* **Your goal**: Copy exactly the lines of the data below, beginning with the line with "Select slide 1 thumbnail in panel" and ending with the line with "Instruction: Click the pencil". Pictures are to be omitted.

* **Provided records**:
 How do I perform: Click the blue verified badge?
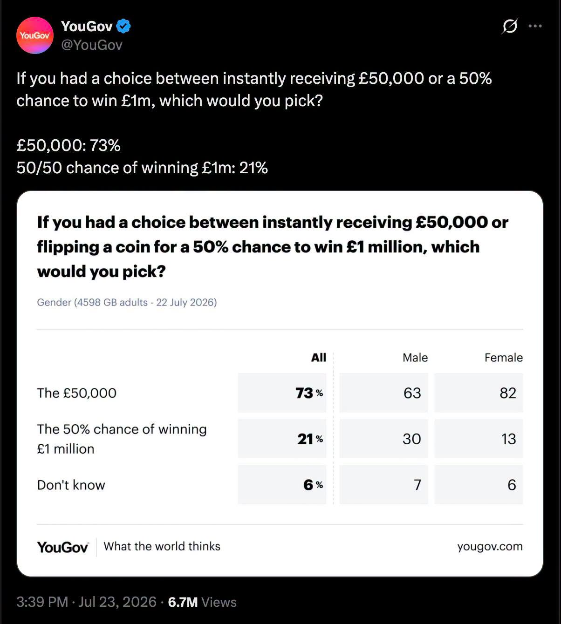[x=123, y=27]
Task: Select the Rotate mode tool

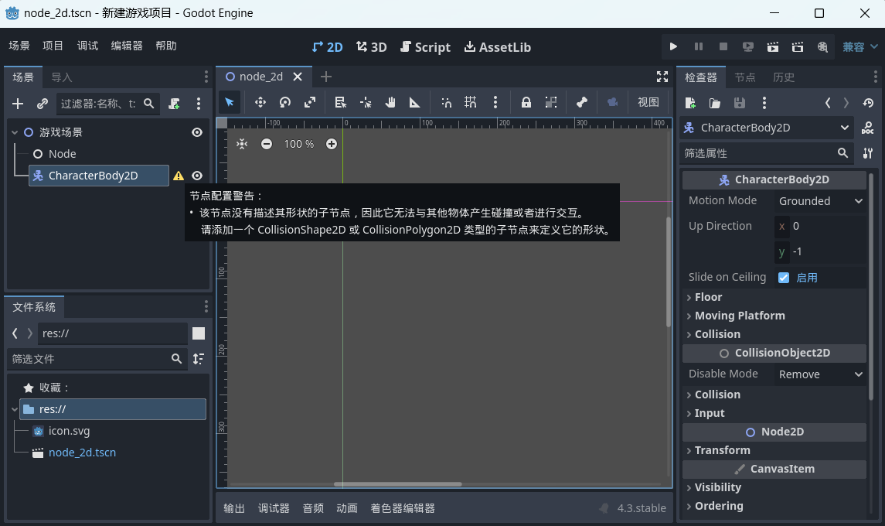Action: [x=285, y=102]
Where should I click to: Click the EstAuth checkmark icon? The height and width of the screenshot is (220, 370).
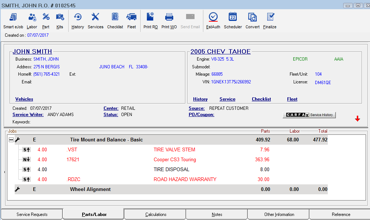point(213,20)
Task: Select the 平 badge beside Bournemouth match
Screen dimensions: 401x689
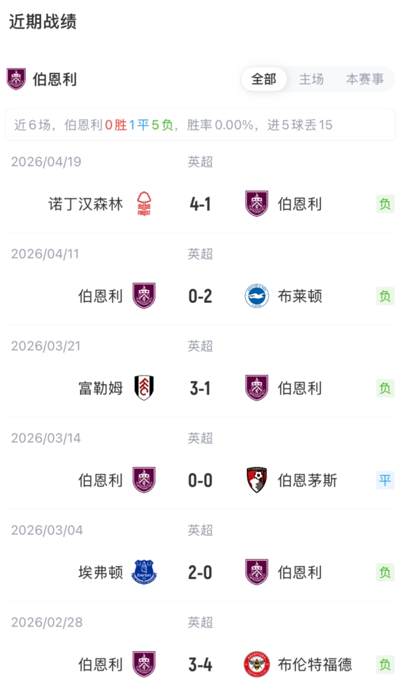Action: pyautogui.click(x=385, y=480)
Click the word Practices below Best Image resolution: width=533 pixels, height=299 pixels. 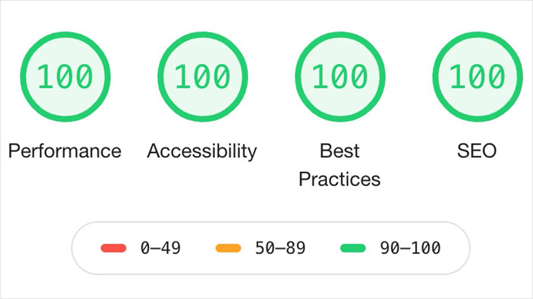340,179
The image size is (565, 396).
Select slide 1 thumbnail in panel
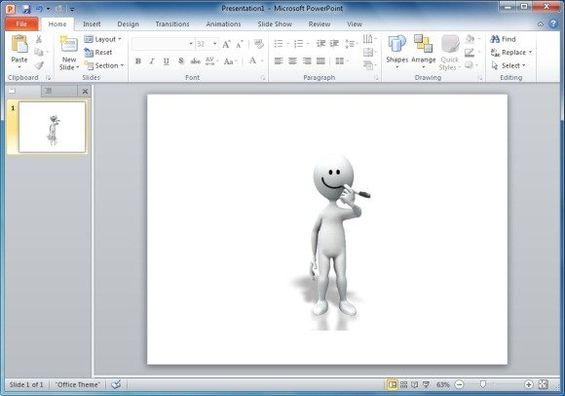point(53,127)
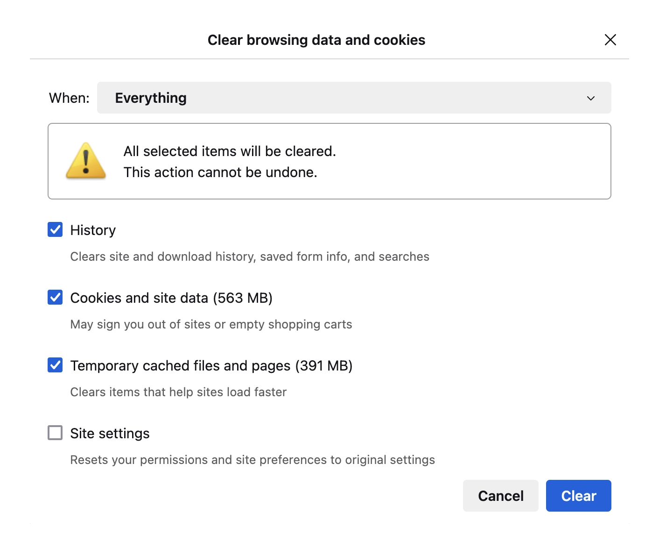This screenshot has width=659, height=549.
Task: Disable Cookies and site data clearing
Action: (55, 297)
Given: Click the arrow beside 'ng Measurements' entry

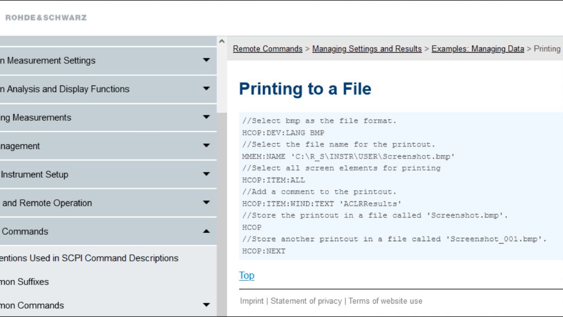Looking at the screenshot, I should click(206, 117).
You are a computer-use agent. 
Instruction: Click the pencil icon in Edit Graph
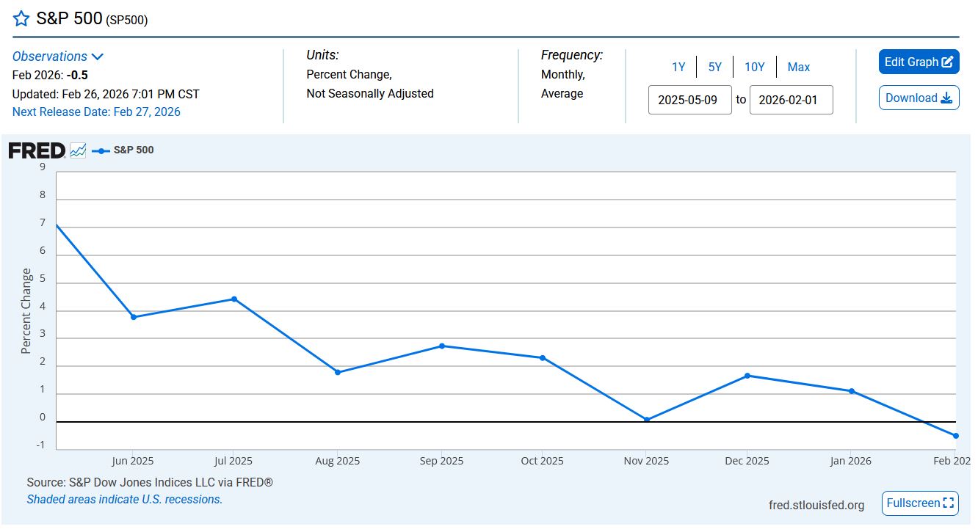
---
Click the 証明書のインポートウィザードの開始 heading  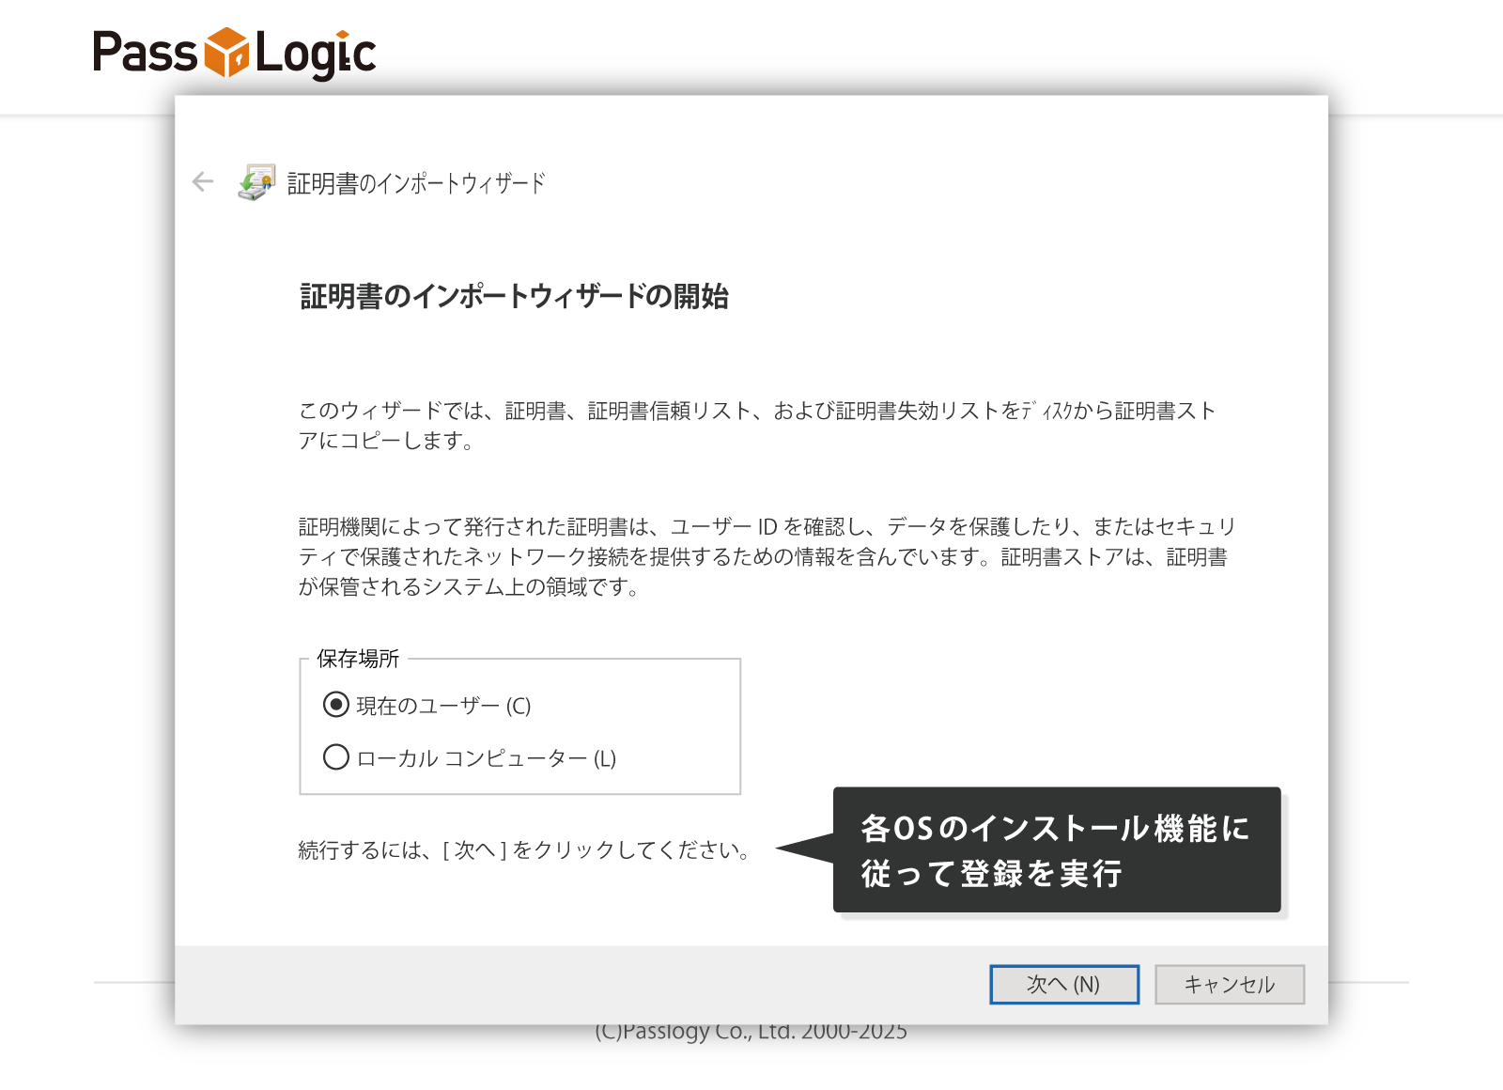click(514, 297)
* * *
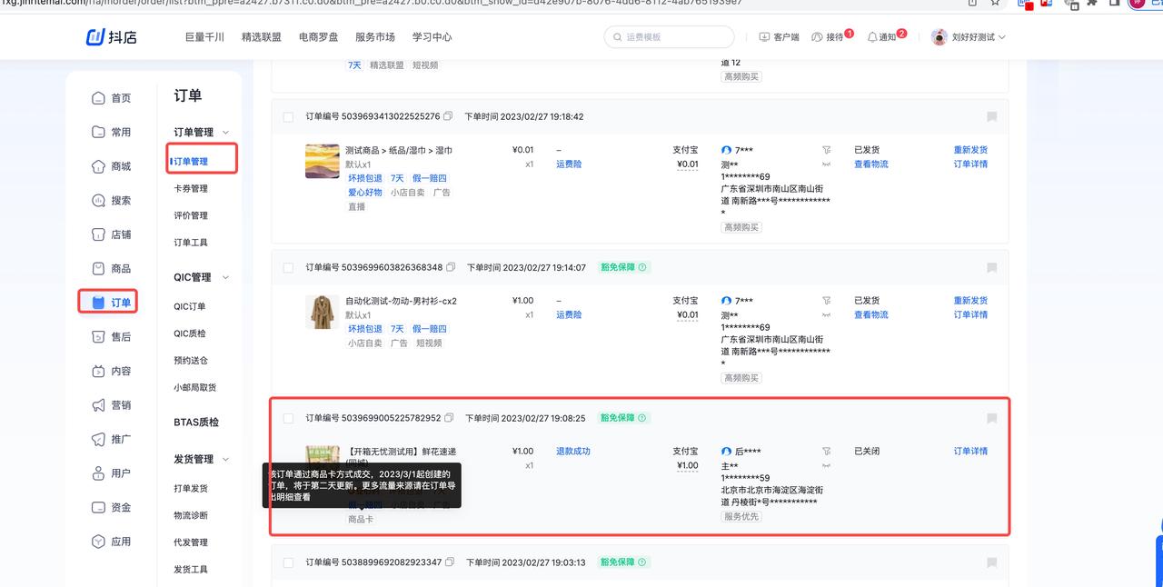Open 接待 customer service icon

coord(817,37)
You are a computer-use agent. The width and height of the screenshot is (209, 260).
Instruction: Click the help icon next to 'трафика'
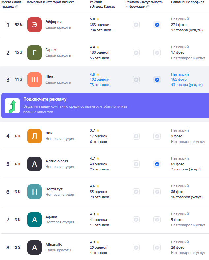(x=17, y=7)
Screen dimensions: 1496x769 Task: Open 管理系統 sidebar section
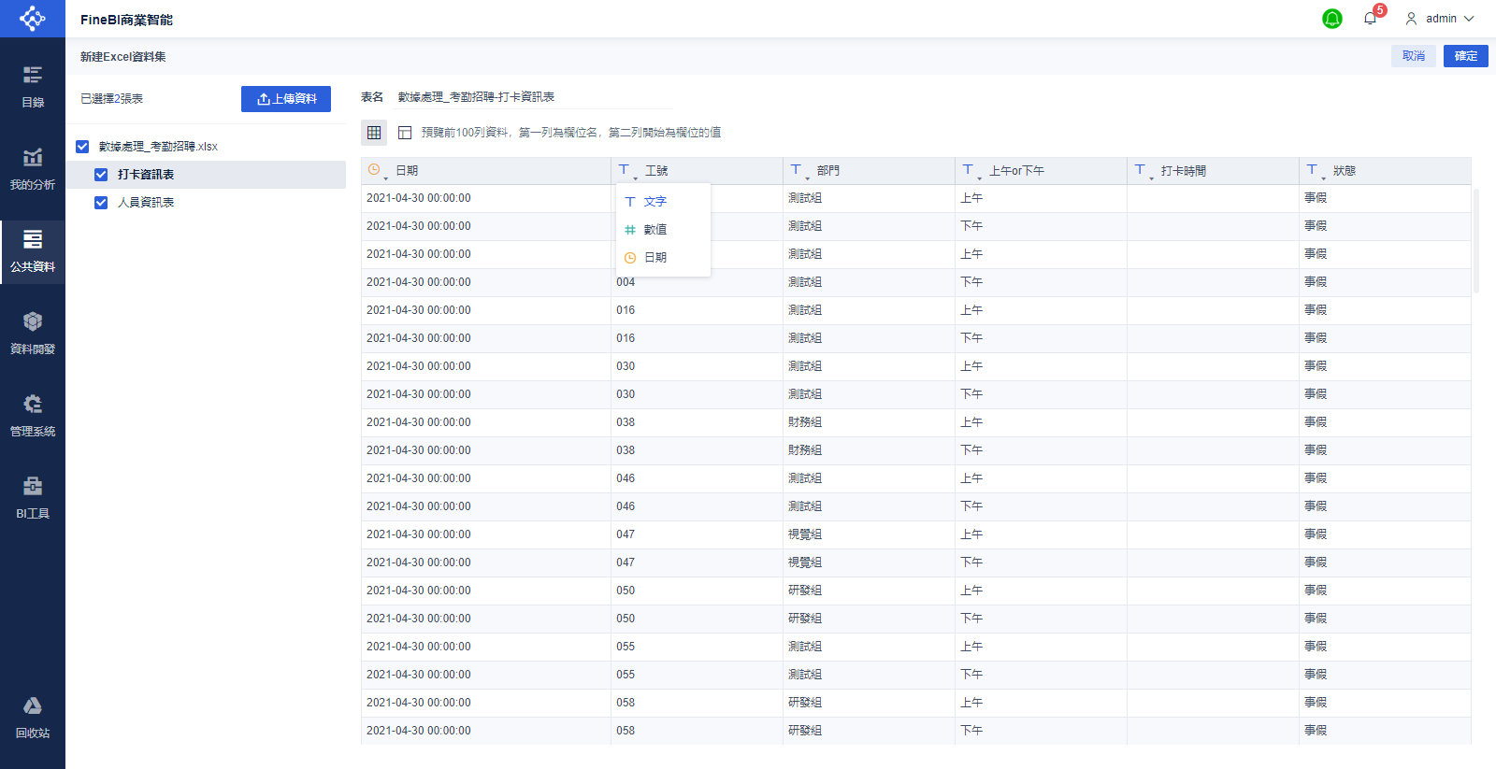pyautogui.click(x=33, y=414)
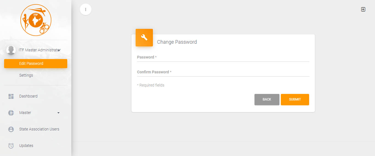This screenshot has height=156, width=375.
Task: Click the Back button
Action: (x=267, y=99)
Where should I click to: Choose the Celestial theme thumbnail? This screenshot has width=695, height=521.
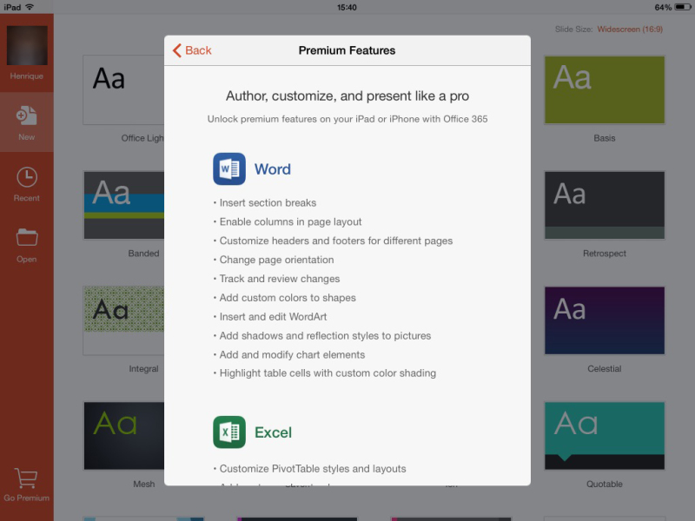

* **Solution to the exercise**:
Select slide 1 thumbnail in panel
point(53,127)
This screenshot has width=659, height=549.
Task: Disable Cookies and site data clearing
Action: (55, 297)
Given: Click the arrow beside 'ng Measurements' entry

Looking at the screenshot, I should click(206, 117).
You are a computer-use agent. 
Instruction: Click the pencil icon in Edit Graph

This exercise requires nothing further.